(What the task asks) The answer must consist solely of the lines from the line with "Task: Click the" to the final line of the data below, reproduced exactly, pictures omitted.

*** Begin section ***

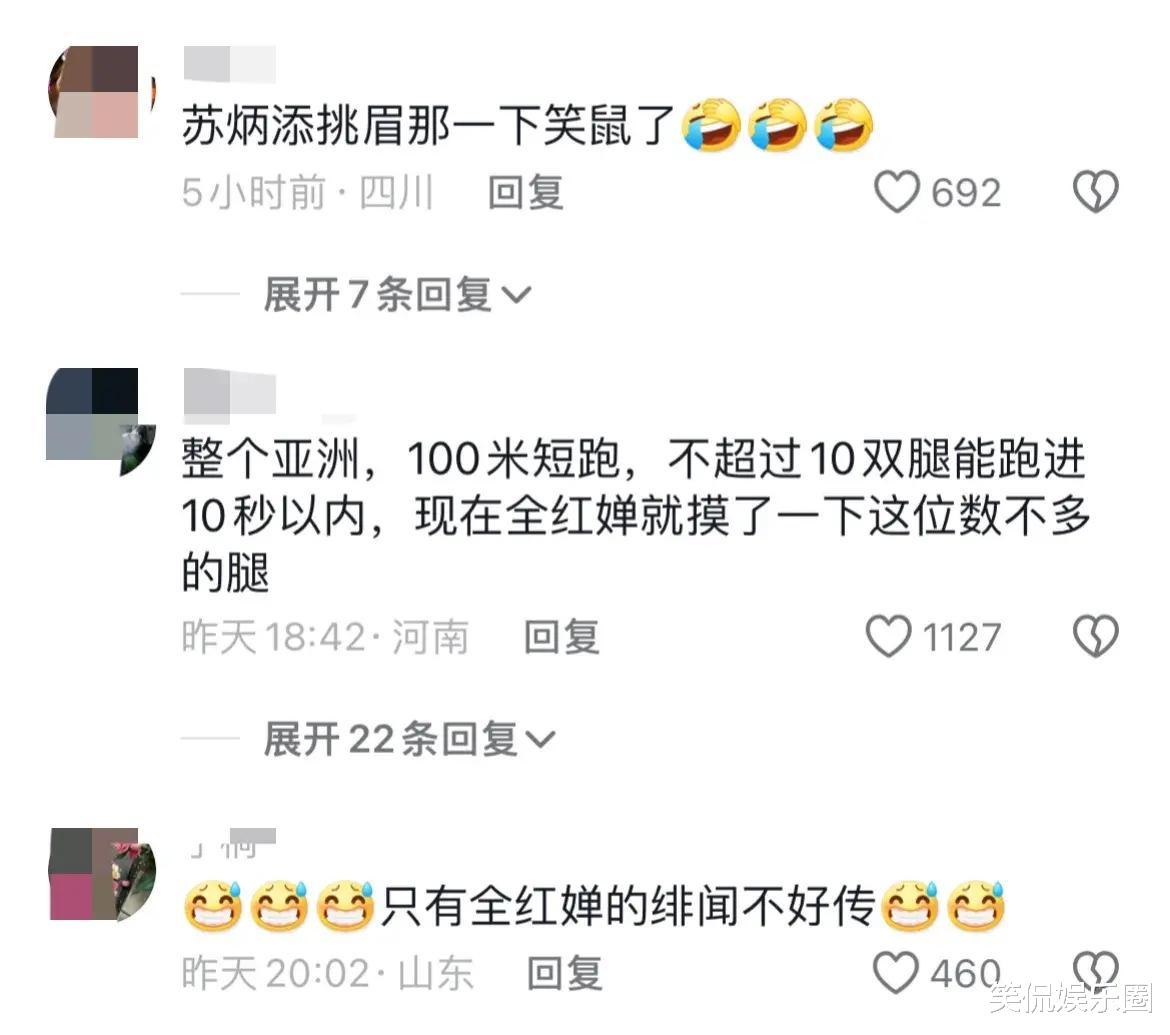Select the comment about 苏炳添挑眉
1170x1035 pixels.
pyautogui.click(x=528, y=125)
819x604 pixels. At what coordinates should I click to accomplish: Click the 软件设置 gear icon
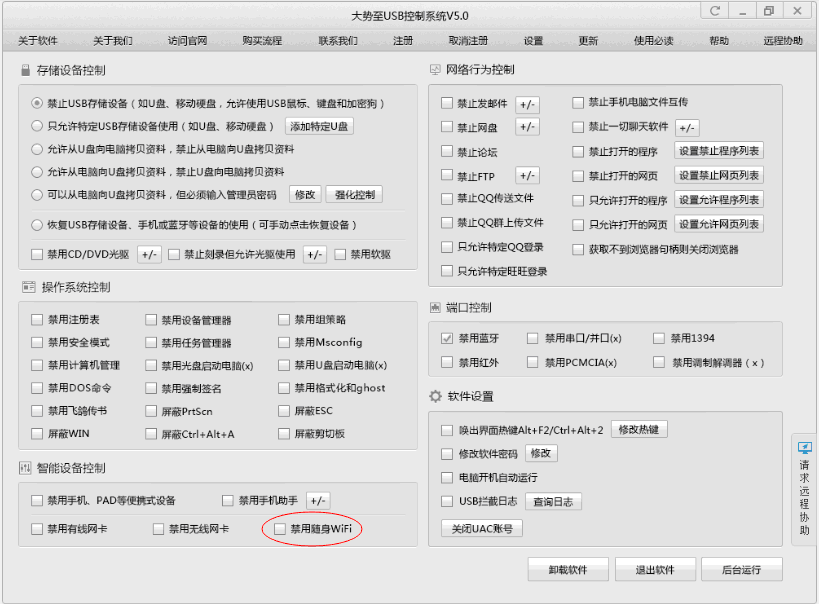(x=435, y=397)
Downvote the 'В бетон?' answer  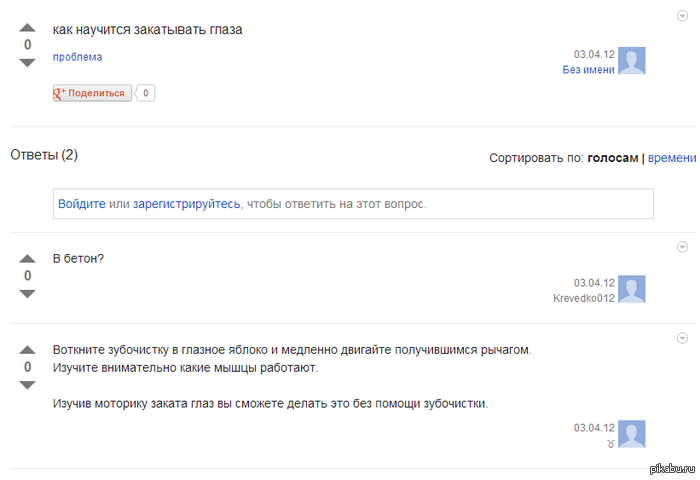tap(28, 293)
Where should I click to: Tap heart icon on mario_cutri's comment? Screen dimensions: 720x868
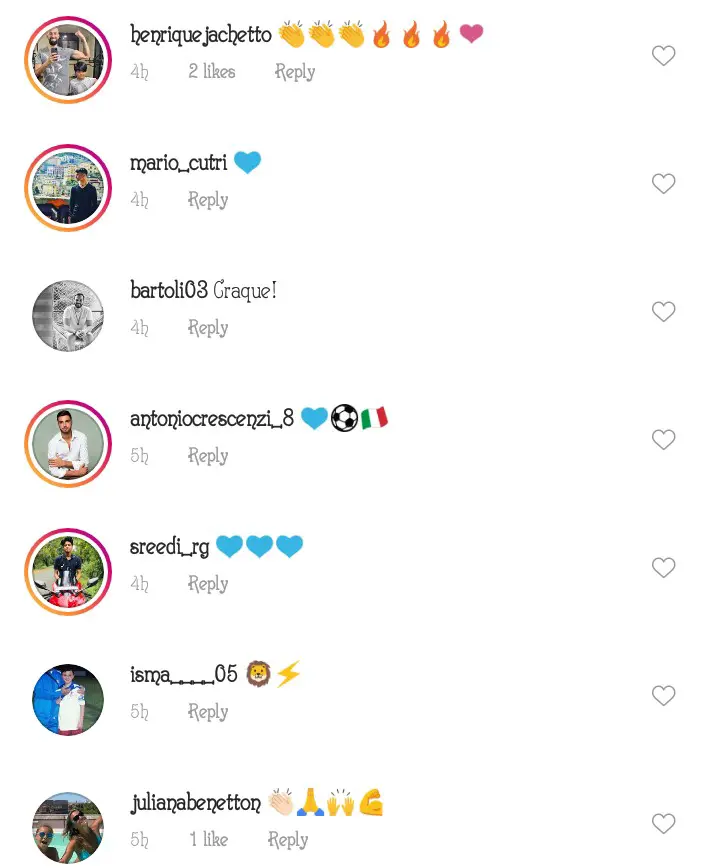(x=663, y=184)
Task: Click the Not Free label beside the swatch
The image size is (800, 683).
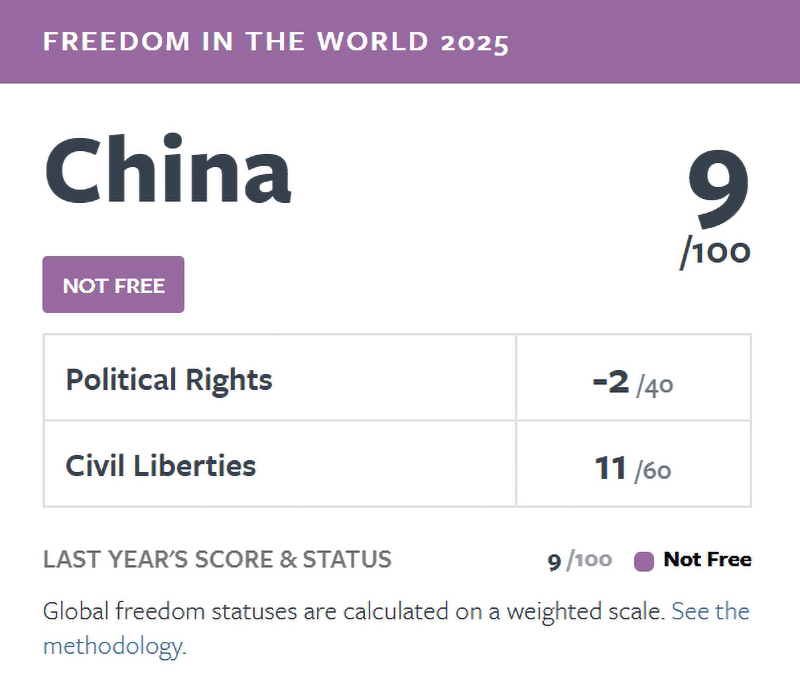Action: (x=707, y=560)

*** End section ***

(Solution for this task)
Task: Click the Not Free label beside the swatch
The image size is (800, 683).
Action: (x=707, y=560)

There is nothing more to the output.